Task item: Leaving out all pictures, repeat exactly the lines from the one that holds "Screen dimensions: 1000x750" to the last line of the entries below.

The data:
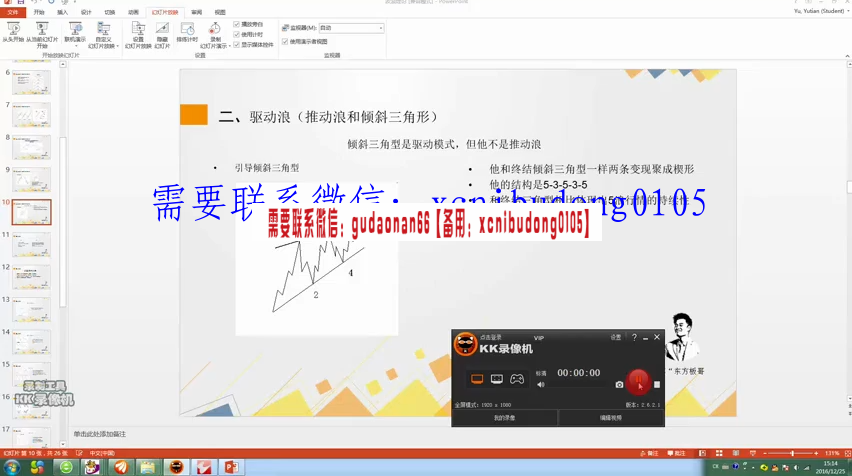Switch to slide sorter view in status bar
The width and height of the screenshot is (852, 476).
719,453
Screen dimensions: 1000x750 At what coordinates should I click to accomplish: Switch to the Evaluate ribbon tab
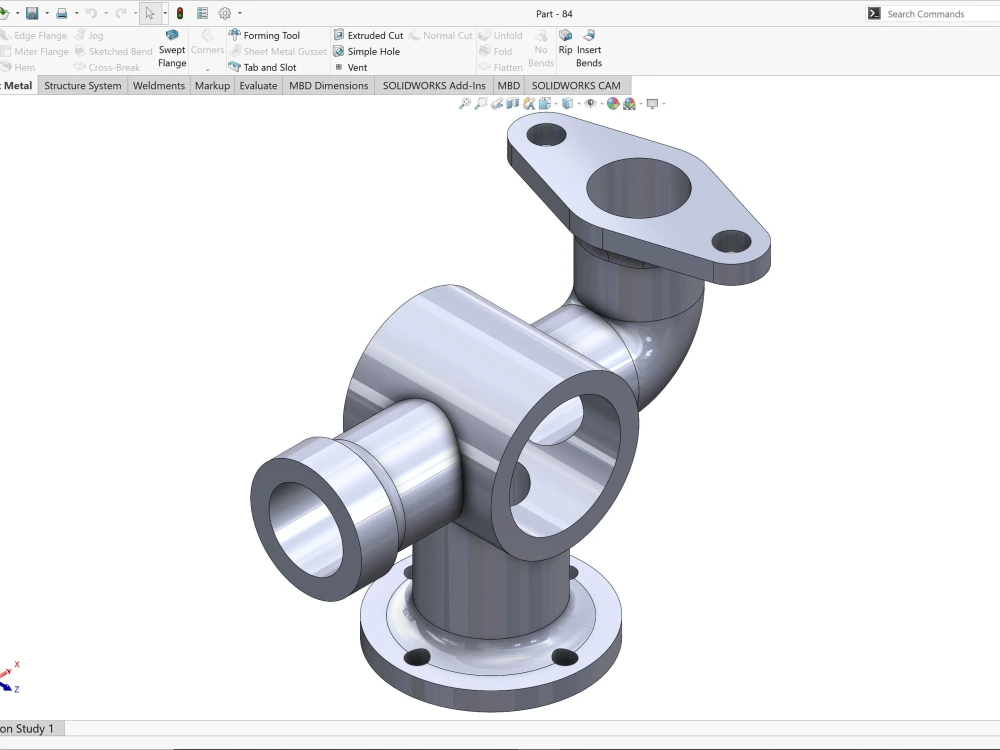(x=258, y=86)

Task result:
Screen dimensions: 1000x750 At what coordinates should I click to accomplish: Switch to the Evaluate ribbon tab
(x=258, y=86)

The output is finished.